The 22-year-old Slovenian Tadej Pogacar is poised to win a second consecutive Tour de France for UAE-Team Emirates after retaining the leader’s yellow jersey on the 20th stage, a 30.8km individual time trial won by the Belgian Wout van Aert (Jumbo-Visma) on Saturday.

Van Aert powered around the undulating course from Libourne to Saint-Émilion to clock a time of 3min 53sec, winning by 21 seconds from Kasper Asgreen (Deceuninck–Quick-Step) to take his second stage of this year’s Tour after his victory over Mont Ventoux on stage 11. Jonas Vingegaard (Jumbo-Visma) was third on the stage, 32sec behind his teammate Van Aert.

Stefan Küng (Groupama-FDJ) had earlier clocked the fastest time at the first check, in in Pomerol, but faded in the final 10km and eventually finished fourth overall. Another Swiss rider, the 22-year-old Stefan Bissegger, produced an impressive ride to finish fifth on the stage.

“Winning a Tour de France time trial has been one of the biggest objectives in my career, Van Aert told Eurosport. “I’ve been really focused on this day in the last couple of days, and I’m so happy that I can finish it off. The course was perfect for me, it was more rolling and faster than the first ‘TT’with my weight, it was more to my advantage, and it was a perfect day.”

Pogacar’s commanding general classification advantage of 5min 45sec at the start of the day was never likely to be put in peril on the roads through Bordeaux wine country, and though Vingegaard took 25 seconds out of the race leader to strengthen his grip on second, Pogacar rode conservatively and will lead by 5min 20sec during Sunday’s largely ceremonial ride into Paris. Richard Carapaz, il 2019 Giro d’Italia champion, secured third place on the podium with a solid time trial ride.

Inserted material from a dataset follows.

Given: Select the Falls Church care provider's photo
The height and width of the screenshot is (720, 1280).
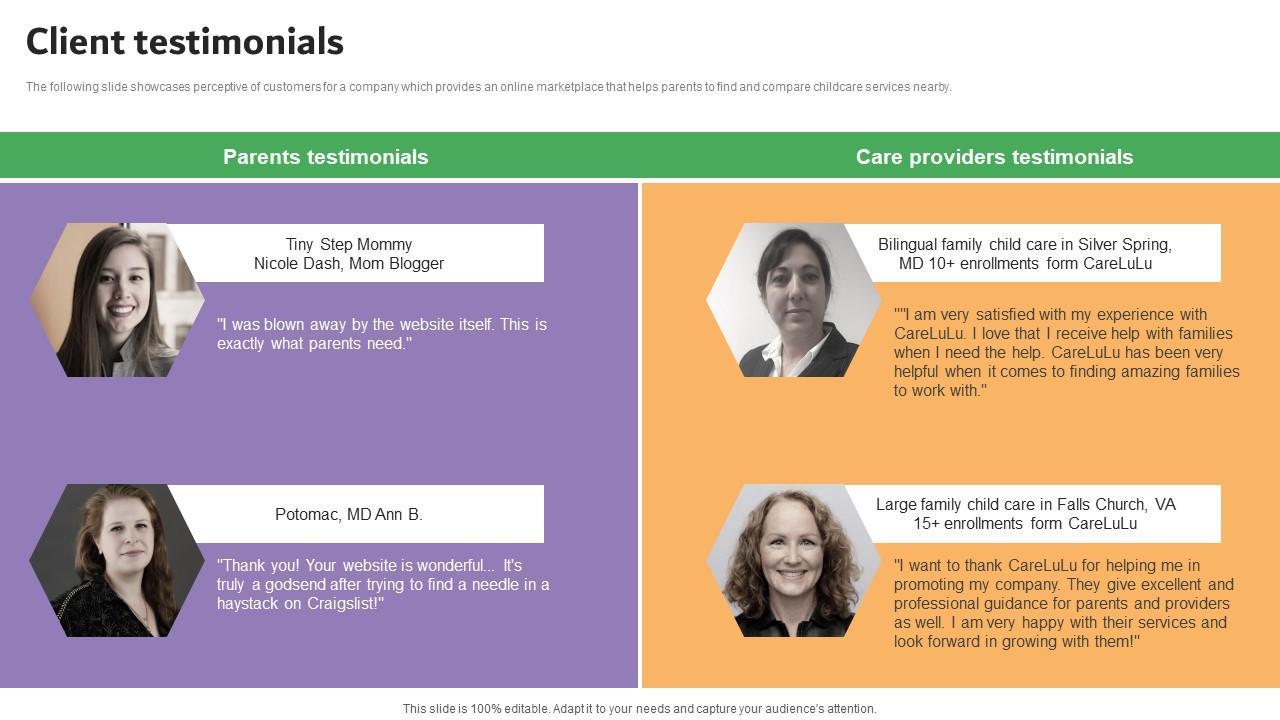Looking at the screenshot, I should tap(793, 561).

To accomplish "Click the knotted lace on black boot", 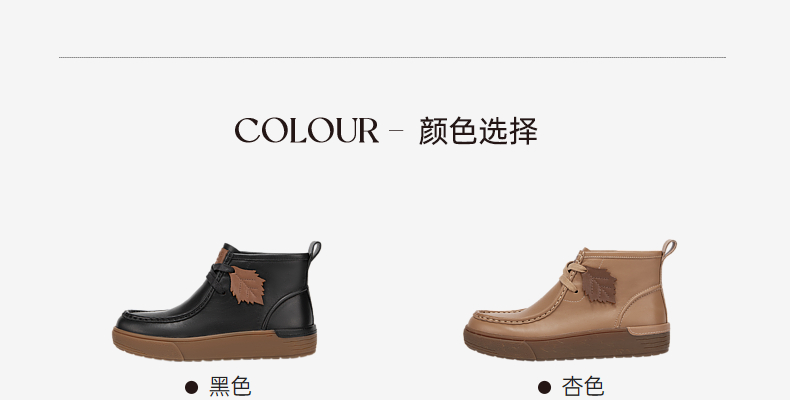I will tap(220, 277).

Vingegaard becomes the first Danish rider to finish on the Tour de France podium for 25 years while the Australian Ben O’Connor (AG2R-Citroen) successfully defended fourth place in GC from fifth-placed Dutchman Wilco Kelderman (Bora-Hansgrohe).

Barring a crash or any other mishaps, the 22-year-old Pogacar will be crowned champion on Sunday in the French capital. But there will be plenty of interest for British fans in the final stage as Mark Cavendish, who has won four stages already at this year’s race, aims to surpass Eddy Merckx’s record of 34 individual stage wins with his Deceuninck–Quick-Step team.